Lots of people seem to already have solved Stage 1 and the organizers seem to think this is trivial (based on their notebook wording), so perhaps I am missing the framing of this problem. My understanding is that our objective is to basically compute the distance function, X, as a function of the potential, Y (basically an inverse function) subject to parameters, i.e.
**X(Y ; Y1, Y2, phi, S1, S2, H, Xm) **
and we are given an example set of curves for choices of parameters and need to find curves for a different choice of parameters. But according to the physical problem Y1 and Y2 are the potentials at the two plates (separated by H), but what is with the weird shift at Y=5? At this point the PBE itself is violated as the curves are non-differentiable. Also assuming that X is non-dimensionalized by H to be between 0 and 1 why are some values larger than 1?
Any clue to what I am missing within the allowed limits would be much appreciated.
Let us try to repeat your comment and get back to you. Thank you for mentioning your observation.
The values for 0.0 up to 5.5 is for an alternate set of initial values (i.e., a different 1d problem) - so, of course the PBE behavior might be invalid if trying to plot the solution using the current initial conditions.
Hi @team , Thanks a lot for your reply. I just want to be sure I am interpreting your reply correctly. What I’ve plotted is directly from the starter notebook combining the data in stage1_sample_input_parameterizations.csv and (which has the problem parameters that you refer to as initial conditions) and stage1_sample_submission.csv so my question relates entirely to the sample initial conditions not the current one we are supposed to solve. Are you saying that the Xi’s [i = (1,10)] in the two sample .csv files are not related? I was under the assumption that the curves in stage1_sample_submission.csv were solutions to the conditions in stage1_sample_input_parameterizations.csv subject to the PBE.

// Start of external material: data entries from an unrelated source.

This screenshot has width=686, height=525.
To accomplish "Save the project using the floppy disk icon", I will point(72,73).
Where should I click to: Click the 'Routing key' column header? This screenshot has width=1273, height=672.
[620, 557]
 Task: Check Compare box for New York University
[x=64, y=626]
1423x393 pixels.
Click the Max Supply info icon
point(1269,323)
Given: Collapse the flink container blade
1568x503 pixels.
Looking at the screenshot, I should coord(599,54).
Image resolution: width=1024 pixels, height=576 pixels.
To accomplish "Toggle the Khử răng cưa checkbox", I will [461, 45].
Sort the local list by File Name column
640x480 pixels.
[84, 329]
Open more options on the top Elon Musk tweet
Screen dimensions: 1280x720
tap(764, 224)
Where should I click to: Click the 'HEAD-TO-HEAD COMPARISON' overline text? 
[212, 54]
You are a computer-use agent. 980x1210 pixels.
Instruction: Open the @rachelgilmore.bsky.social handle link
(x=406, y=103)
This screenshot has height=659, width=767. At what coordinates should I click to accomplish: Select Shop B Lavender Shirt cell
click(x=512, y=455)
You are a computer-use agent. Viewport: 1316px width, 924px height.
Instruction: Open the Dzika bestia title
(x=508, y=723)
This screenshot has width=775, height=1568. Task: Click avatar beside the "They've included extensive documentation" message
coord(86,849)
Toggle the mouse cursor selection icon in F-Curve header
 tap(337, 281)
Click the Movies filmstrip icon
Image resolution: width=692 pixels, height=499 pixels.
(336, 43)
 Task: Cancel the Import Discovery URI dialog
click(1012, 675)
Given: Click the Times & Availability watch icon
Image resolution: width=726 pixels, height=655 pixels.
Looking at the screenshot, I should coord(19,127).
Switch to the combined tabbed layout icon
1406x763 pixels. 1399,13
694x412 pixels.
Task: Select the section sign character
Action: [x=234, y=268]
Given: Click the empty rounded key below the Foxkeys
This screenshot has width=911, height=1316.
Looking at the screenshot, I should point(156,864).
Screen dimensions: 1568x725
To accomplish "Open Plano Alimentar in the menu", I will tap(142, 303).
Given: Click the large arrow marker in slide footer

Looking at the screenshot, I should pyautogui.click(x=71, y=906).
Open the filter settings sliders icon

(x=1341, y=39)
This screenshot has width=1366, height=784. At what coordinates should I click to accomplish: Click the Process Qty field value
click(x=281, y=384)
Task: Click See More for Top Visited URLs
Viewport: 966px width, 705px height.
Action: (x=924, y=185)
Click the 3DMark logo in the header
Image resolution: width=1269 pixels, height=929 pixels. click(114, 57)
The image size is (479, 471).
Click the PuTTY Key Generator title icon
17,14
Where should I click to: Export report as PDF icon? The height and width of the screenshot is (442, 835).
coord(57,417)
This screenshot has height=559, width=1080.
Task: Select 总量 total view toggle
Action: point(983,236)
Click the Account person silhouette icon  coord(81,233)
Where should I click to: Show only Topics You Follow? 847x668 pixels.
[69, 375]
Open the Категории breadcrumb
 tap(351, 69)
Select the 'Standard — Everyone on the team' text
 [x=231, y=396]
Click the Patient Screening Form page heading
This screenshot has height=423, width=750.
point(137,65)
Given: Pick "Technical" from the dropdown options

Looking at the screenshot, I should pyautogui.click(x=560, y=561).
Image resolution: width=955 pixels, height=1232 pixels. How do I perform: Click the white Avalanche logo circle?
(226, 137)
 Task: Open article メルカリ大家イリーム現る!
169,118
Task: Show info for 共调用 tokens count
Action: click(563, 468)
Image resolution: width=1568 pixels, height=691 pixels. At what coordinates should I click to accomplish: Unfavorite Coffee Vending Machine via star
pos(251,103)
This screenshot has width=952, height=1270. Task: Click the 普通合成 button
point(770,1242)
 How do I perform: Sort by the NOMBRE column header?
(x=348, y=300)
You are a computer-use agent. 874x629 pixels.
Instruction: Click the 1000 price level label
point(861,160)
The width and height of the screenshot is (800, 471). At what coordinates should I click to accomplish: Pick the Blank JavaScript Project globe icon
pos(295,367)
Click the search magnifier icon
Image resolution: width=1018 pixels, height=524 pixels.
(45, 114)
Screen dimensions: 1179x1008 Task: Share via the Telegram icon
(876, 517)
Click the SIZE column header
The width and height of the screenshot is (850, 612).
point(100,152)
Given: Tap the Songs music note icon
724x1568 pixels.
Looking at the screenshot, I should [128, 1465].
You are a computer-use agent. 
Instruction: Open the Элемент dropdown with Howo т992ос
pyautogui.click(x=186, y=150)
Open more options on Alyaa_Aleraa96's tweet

I agree that it is very confusing. It shouldn’t be this unclear. The jupyter notebook that they provided does not run as is (missing a .csv file). If we use instead the training data from
stage1_sample_submission.csv, then we see that non-differentiable behavior for that was not in the plot they had provided initially (or in any other Figure in their explanations). It is not clear if that behavior should be modeled/predicted as well.